**THE TASKS**
(a) In the Super Mario notebook code, reproduce the stretch from "import torch,gym,random" through "torch.manual_seed(seed)" word for word.
(b) In the Super Mario notebook code, what value is assigned to gamma?
(c) Write the next part of the Super Mario notebook code, picking up right after its last line.

In [None]:
"""
!pip install numpy==1.25.2
!pip install torch==2.7.0
!pip install torchvision==0.22.0
!pip install gym_super_mario_bros==7.4.0
!pip install gym==0.26.2
!pip install nes_py==8.2.1
!pip install gymnasium==0.29.1
!pip install opencv-python==4.11.0.86
"""

In [None]:
import warnings
warnings.filterwarnings("ignore")
import torch,gym,random
import gym_super_mario_bros
from nes_py.wrappers import JoypadSpace
from gym_super_mario_bros.actions import SIMPLE_MOVEMENT
from gym.wrappers import GrayScaleObservation,FrameStack,ResizeObservation
from gym.vector import SyncVectorEnv
import numpy as np
    #
seed = 42
torch.manual_seed(seed)
random.seed(seed)
np.random.seed(seed)
torch.cuda.manual_seed(seed)
device = torch.device("cuda" if torch.cuda.is_available() else "cpu")
    #
_lambda_ = 1.0
gamma = 0.99
epsilon = 0.2
lr = 1e-4
c1 = 0.5
c2 = 1e-3
c_pi = 1e4
    # 
num_env = 1 # 30 
skip_frame = 4
num_stack = 4
obs_shape = (100,100)

In [None]:
class CustomEnv(gym.Wrapper): 
        def __init__(self,env,skip):
            super().__init__(env)
            self.skip = skip
            self.score = 0
            
        def step(self, action):
            total_reward = 0  
            for _ in range(self.skip):
                obs,reward,done,truncared,info = self.env.step(action)

**DATASET CONTENT**
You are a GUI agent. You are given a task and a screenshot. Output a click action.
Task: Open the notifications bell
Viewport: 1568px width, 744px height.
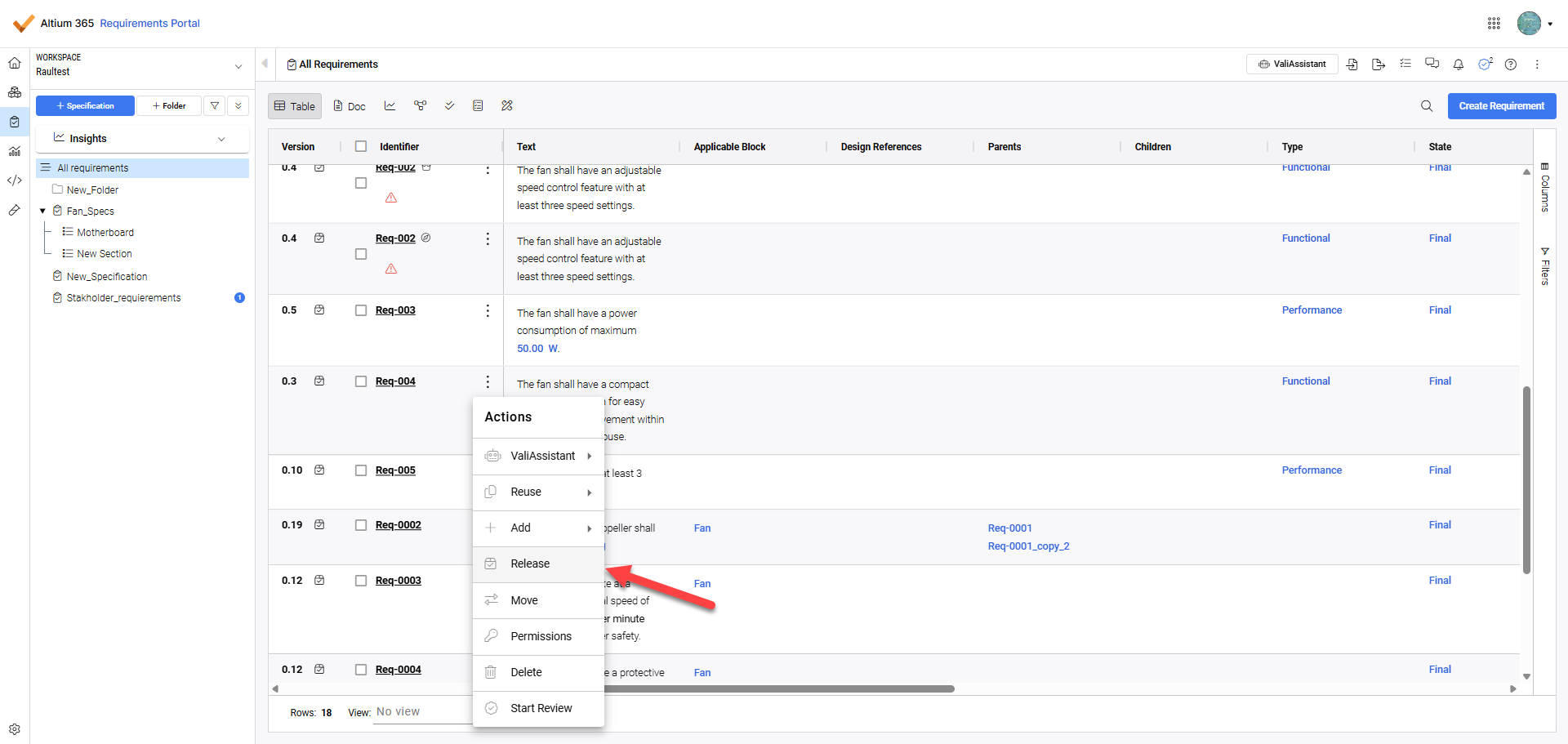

**TASK-BY-TASK ANSWERS**
(a)
import torch,gym,random
import gym_super_mario_bros
from nes_py.wrappers import JoypadSpace
from gym_super_mario_bros.actions import SIMPLE_MOVEMENT
from gym.wrappers import GrayScaleObservation,FrameStack,ResizeObservation
from gym.vector import SyncVectorEnv
import numpy as np
    #
seed = 42
torch.manual_seed(seed)

(b) 0.99

(c)
                total_reward+=reward
                if done:
                    self.reset()
                    return obs,total_reward,done,truncared,info
            return obs,total_reward,done,truncared,info

        def reset(self, **kwargs):
            obs, info = self.env.reset()
            return obs,info

def make_env(): 
    x = gym_super_mario_bros.make("SuperMarioBros-v1",apply_api_compatibility=True) 
    x = ResizeObservation(x,obs_shape)  
    x = CustomEnv(x,skip_frame) 
    x = JoypadSpace(x, SIMPLE_MOVEMENT)  
    x = GrayScaleObservation(x,True)
    x = FrameStack(x,num_stack)
    x = SyncVectorEnv(env_fns=[lambda : x] * num_env)
    return x

In [None]:
import torch.nn as nn
import torch.nn.functional as F

class network(nn.Module):
    def __init__(self):
        super().__init__()
        self.conv1 = nn.LazyConv2d(32,1,1,0)
        self.conv2 = nn.LazyConv2d(32,3,2,2)
        self.conv3 = nn.LazyConv2d(32,3,2,2)
        self.conv4 = nn.LazyConv2d(32,3,2,2)
        self.output = nn.LazyLinear(80)

        self.policy_head = nn.LazyLinear(7)
        self.value_head = nn.LazyLinear(1)
        self.optim = torch.optim.Adam(self.parameters(),lr=lr)
        
    def forward(self,x):
        x = F.relu(self.conv1(x))
        x = F.relu(self.conv2(x))
        x = F.relu(self.conv3(x))
        x = F.relu(self.conv4(x))
        x = torch.flatten(x,start_dim=1) # -> torch.Size([32, 169])
        x = F.relu(self.output(x))
        policy_output = self.policy_head(x)
        value_output = self.value_head(x)
        return F.softmax(policy_output,-1),value_output 
    
model = network().to(device)
model.forward(torch.rand((num_env,num_stack,*(obs_shape)),dtype=torch.float32,device=device))
model = nn.DataParallel(model)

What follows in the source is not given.